*TRECHO DO DOCUMENTO*:
»»

“Minha Casa, Minha Vida”: calote chega a 21,8% dos contratos na faixa de renda de até R$ 1,6 mil

casas_04Fazendo água – A queda na renda do trabalhador brasileiro e o aumento do desemprego, consequências da crise que assola o Brasil, refletem na elevação da inadimplência no programa “Minha Casa, Minha Vida”, maior programa habitacional do país.

Números do Ministério das Cidades demonstram que os atrasos acima de 90 dias, em março, atingiram 21,8% dos financiamentos concedidos na faixa 1 do programa, destinada às famílias com renda mensal de até R$ 1.600. Para efeito de comparação, em abril do ano passado eram 17,5%.

É importante destacar que o grupo da “faixa 1” paga prestações mensais entre R$ 25 e R$ 80 por um período de dez anos, correspondendo a cerca de 5% do valor do imóvel que vão receber – o valor não pago pelo mutuário é arcado pelo Tesouro Nacional.

Já nas “faixas 2 e 3” do programa, que inclui famílias com renda de até R$ 5 mil, não foi diferente, entretanto, nesses grupos a inadimplência subiu de 1,9% para 2,2% nesse intervalo. Apesar de bem inferior ao da “faixa 1”, o dado está acima da média do mercado, que no mesmo período caiu de 1,8% para 1,7%.As perdas nessas faixas são assumidas pelo banco que concedeu o empréstimo ao mutuário, como em qualquer financiamento imobiliário.

O aumento dos atrasos entre esses mutuários levou a CEF a suspender, em fevereiro, o programa “Minha Casa Melhor”, linha de crédito para compra de móveis e eletrodomésticos com prestações de pouco mais de R$ 100.

“As pessoas de menor renda são mais suscetíveis a mudanças na economia. Com o aumento do desemprego e a inflação elevada, a tendência é mais inadimplência até essas pessoas conseguirem ajustar o orçamento”, afirmou Flavio Amary, presidente em exercício do Secovi-SP.

Lauro Gonzalez, coordenador do Centro de Estudos em Microfinanças e Inclusão Financeira da FGV, por sua vez, revela que o cenário econômico favorece a inadimplência, pois essas famílias gastam mais com água, luz e condomínio. Há ainda a perda de renda com a inflação e o desemprego.

O professor, que é autor de estudos sobre o programa, ressalta que o nível elevado de atrasos na faixa de menor renda é um problema persistente e que reflete falhas no programa.

««

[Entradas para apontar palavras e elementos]
»»

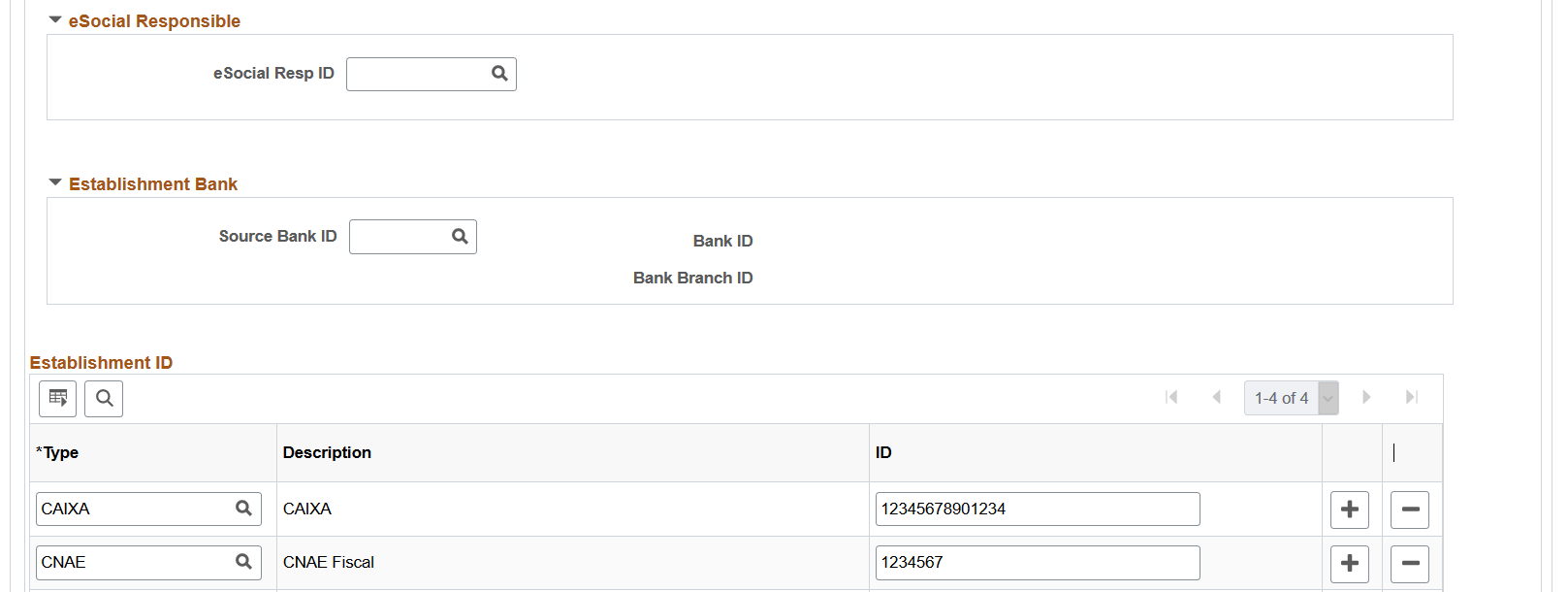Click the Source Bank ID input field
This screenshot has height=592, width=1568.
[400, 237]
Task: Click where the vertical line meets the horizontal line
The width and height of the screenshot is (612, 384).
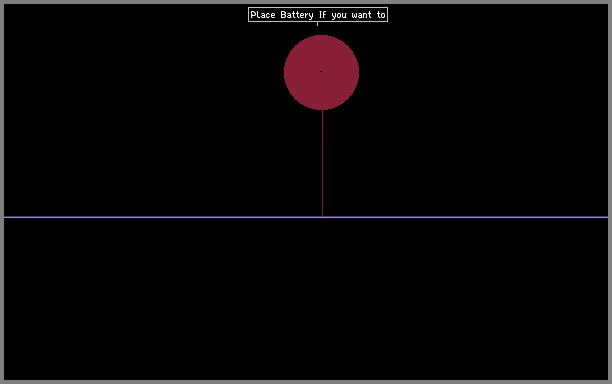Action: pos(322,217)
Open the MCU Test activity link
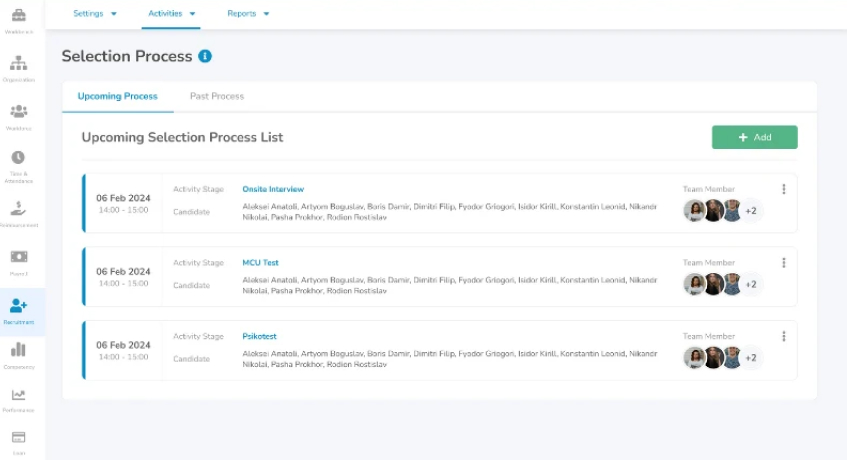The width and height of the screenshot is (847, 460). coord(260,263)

««

*TAREFAS*:
#1 Segundo o trecho do documento, qual era a porcentagem de atrasos acima de 90 dias na faixa 1 do programa em abril do ano passado?
#2 Reescreva as linhas da listagem desde a que contém "Task: Click where" até o fim da listagem, substituindo "horizontal" por "diagonal" e sem mudar mais nada. Deixe as imagens de fora.

*RESPOSTAS*:
#1 Era de 17,5%.

#2
Task: Click where the vertical line meets the diagonal line
The width and height of the screenshot is (612, 384).
Action: pos(322,217)
Open the MCU Test activity link
The width and height of the screenshot is (847, 460). coord(260,263)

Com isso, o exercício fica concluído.